-- A block of data --
==*==
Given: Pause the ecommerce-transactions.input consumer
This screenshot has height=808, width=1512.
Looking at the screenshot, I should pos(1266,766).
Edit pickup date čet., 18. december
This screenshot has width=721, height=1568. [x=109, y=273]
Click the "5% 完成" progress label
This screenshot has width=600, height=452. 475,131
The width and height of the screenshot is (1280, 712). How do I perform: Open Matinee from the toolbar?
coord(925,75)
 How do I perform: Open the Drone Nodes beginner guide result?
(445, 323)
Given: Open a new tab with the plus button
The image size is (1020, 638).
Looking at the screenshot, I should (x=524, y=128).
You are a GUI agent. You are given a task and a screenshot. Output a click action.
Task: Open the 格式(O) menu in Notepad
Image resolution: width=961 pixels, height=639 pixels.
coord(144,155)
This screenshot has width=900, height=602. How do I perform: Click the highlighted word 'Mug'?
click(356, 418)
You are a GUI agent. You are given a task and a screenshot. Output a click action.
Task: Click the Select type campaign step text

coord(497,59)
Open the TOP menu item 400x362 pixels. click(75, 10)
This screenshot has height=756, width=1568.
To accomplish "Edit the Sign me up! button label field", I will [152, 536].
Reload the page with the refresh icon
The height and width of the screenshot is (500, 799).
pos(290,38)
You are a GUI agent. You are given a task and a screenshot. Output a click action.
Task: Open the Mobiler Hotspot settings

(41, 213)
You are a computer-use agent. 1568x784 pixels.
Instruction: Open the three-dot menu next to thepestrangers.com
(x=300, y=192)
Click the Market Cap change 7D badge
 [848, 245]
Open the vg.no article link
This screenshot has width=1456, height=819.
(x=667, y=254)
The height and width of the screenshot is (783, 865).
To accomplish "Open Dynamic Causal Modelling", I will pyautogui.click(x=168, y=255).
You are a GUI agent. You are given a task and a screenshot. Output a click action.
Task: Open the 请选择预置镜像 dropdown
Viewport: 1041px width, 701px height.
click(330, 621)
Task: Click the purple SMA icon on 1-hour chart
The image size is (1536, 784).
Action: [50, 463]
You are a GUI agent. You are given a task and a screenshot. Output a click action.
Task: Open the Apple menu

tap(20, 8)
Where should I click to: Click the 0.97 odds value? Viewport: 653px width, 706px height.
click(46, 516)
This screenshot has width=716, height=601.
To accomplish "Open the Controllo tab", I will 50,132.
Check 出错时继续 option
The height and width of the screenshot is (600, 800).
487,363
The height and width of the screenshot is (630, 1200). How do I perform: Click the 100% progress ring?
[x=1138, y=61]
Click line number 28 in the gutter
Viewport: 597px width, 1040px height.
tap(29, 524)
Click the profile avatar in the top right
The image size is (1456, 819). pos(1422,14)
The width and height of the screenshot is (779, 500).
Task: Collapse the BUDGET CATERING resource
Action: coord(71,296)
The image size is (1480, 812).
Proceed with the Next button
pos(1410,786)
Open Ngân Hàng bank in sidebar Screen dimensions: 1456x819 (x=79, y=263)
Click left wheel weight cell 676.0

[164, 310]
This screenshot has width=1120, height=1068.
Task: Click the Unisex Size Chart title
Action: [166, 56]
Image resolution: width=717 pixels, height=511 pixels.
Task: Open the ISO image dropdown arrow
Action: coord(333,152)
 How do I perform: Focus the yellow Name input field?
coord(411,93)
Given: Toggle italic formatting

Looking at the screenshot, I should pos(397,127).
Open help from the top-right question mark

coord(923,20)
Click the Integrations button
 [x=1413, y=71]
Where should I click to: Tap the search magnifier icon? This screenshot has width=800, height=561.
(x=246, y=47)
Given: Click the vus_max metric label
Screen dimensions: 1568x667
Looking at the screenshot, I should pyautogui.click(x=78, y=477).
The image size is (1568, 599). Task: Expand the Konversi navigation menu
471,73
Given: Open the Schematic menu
==*==
-- THE PROBLEM --
Output, without any change, everything in the records from the line containing "Edit pickup date čet., 18. december" down to the line containing "This screenshot has width=600, height=452.", including both of those lines.

-- OUTPUT BELOW --
Edit pickup date čet., 18. december
This screenshot has width=721, height=1568. [x=109, y=273]
Click the "5% 完成" progress label
This screenshot has width=600, height=452. 475,131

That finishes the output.